Graças a um motoqueiro que estava no local, que seguiu o carro roubado, os bandidos foram presos. Por eu ter sido testemunha do assassinato, tive que ir à delegacia. Mas estava completamente em choque. Gritava muito. Até hoje não posso ver cenas de filmes e novelas com gritos femininos, porque é como se escutasse de novo o meu próprio desespero.
"Não comia, não dormia e nem queria falar com ninguém"
Pedi aos nossos parentes que não dissessem nada a minha filha, pois fazia questão de contar a verdade, do meu jeito, para ela. Quando cheguei em casa, tomei um banho e me livrei das roupas com sangue. Ali, vivi o momento mais devastador do luto. Sentada na beirada da cama, só queria contar o quanto o meu dia tinha sido horrível, mas a pessoa com quem eu queria conversar, a pessoa para quem eu sempre contava tudo não estava mais ali.
Passei por períodos difíceis: depois de acordar a primeira vez, não comia, dormia e nem queria falar com as visitas e parentes. Perdi muito peso. Com medo de que pudesse atentar contra minha própria vida, minha família não me deixou sozinha durante 20 dias.
Só recuperei um pouco do ânimo depois de uma ligação da minha sogra. Ela me disse que, se eu continuasse daquela forma, não faria valer a pena o sacrifício dele de ter sido salva. Então, foi como se caísse uma ficha.
No meu primeiro dia sem minha família por perto, decidi dar uma volta na rua. Encontrei a filha de uma amiga, que era criança e queria ir até o salão de beleza que ficava ali perto, mas não podia ir sozinha, porque sua mãe ficaria brava. Decidi acompanhá-la.
No meio do caminho, caiu uma tempestade e ela me pediu para tomarmos chuva juntas. Disse que a água era boa para lavar a alma. Eu aceitei. Ali, ensopada, foi a primeira vez que consegui sorrir de novo sem sentir culpa. Entendi que eu continuava viva.
"Ao voltar a me relacionar com outros homens, parecia que estava traindo"
Com o apoio das pessoas próximas, voltei pouco a pouco para a rotina cotidiana. Tive fases mais agudas de depressão, que hoje parecem um filme, com as memórias embaralhadas. Mas consegui me reerguer e, depois do primeiro ano, voltei a me relacionar com outro homem.
O primeiro envolvimento depois da morte dele foi estranho. A sensação que eu tinha era de que estava traindo, embora soubesse que isso não fazia sentido. Por sorte, nem a minha família e nem a dele estranharam o fato de eu estar com outra pessoa. Sei que, para algumas viúvas, esse processo se torna quase impossível devido à reação e ao julgamento das pessoas próximas. Para mim, isso não foi um problema.

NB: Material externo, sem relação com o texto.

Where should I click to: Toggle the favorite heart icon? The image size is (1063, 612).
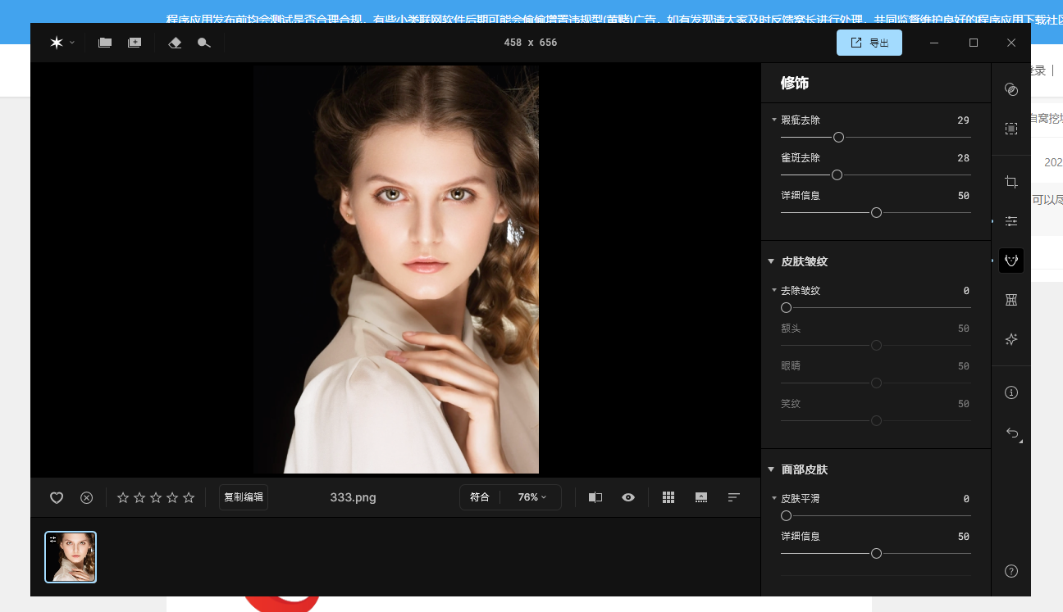[57, 497]
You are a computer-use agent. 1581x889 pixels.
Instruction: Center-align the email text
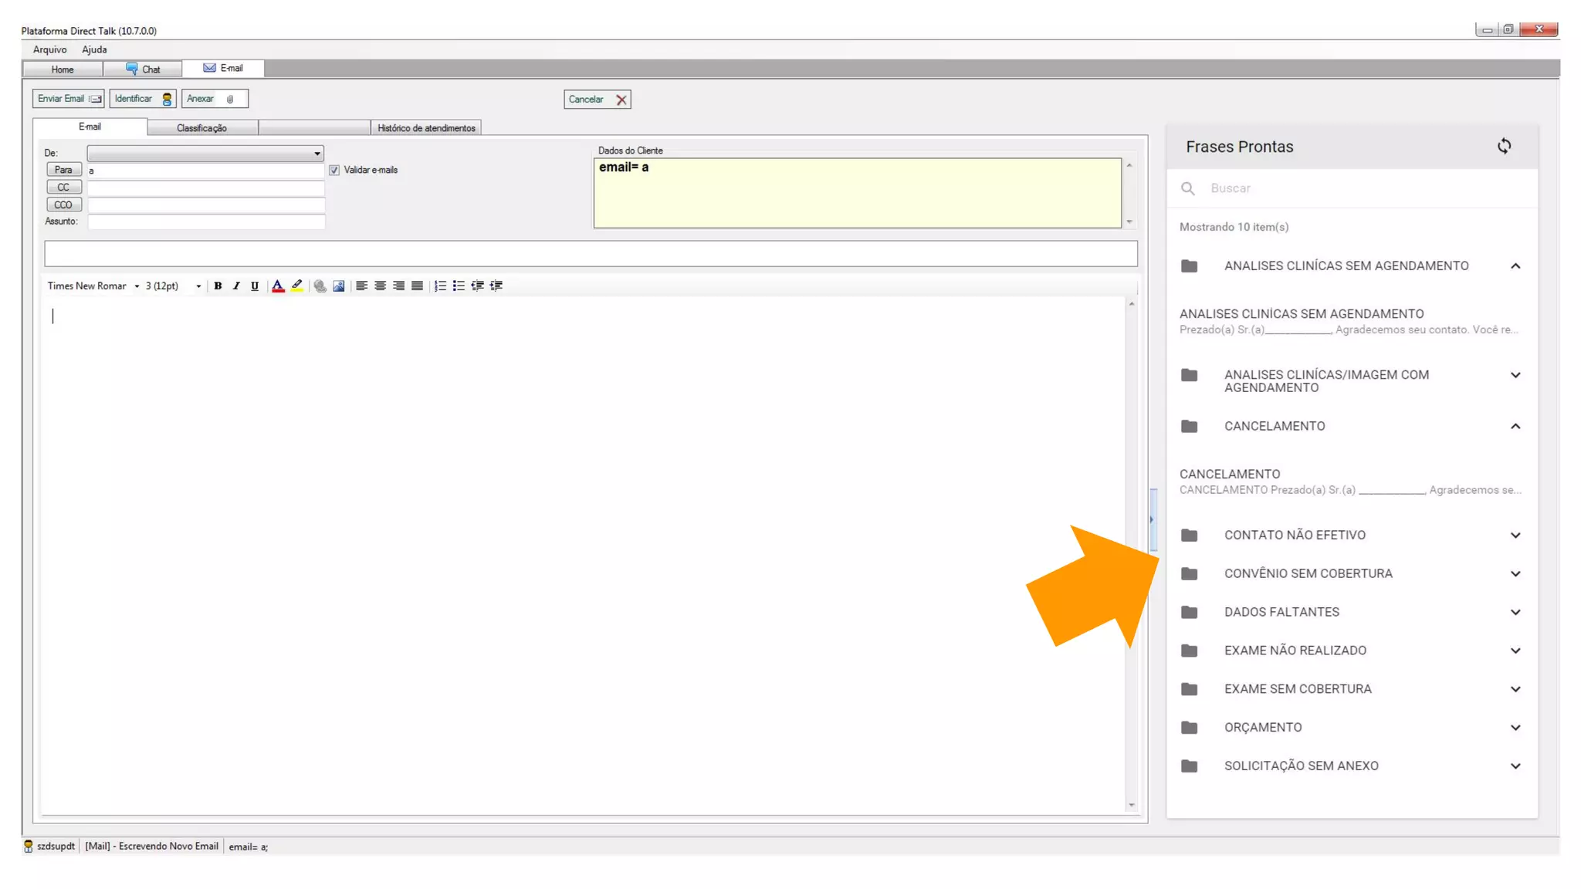click(x=380, y=286)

Lembro que, no dia em que completou dois anos da morte dele, chorei de saudades no colo do meu então namorado. Até hoje não vejo nada de errado nisso: essa era exatamente a forma como eu me sentia.
Mesmo assim, passado algum tempo, percebemos que nossa relação era mais de amizade e decidimos terminar.
Quando conheci meu atual marido, Dressler, já tinha voltado a sair com as minhas amigas, me permitir aproveitar o tempo e me divertir. Mesmo assim, falava logo de cara, quando conhecia alguém, que era uma mãe viúva. Alguns homens se esquivavam. Mas, talvez por cursar psicologia na época, Dressler achou natural o meu comportamento. Com isso, desenvolvemos uma conexão saudável e profunda.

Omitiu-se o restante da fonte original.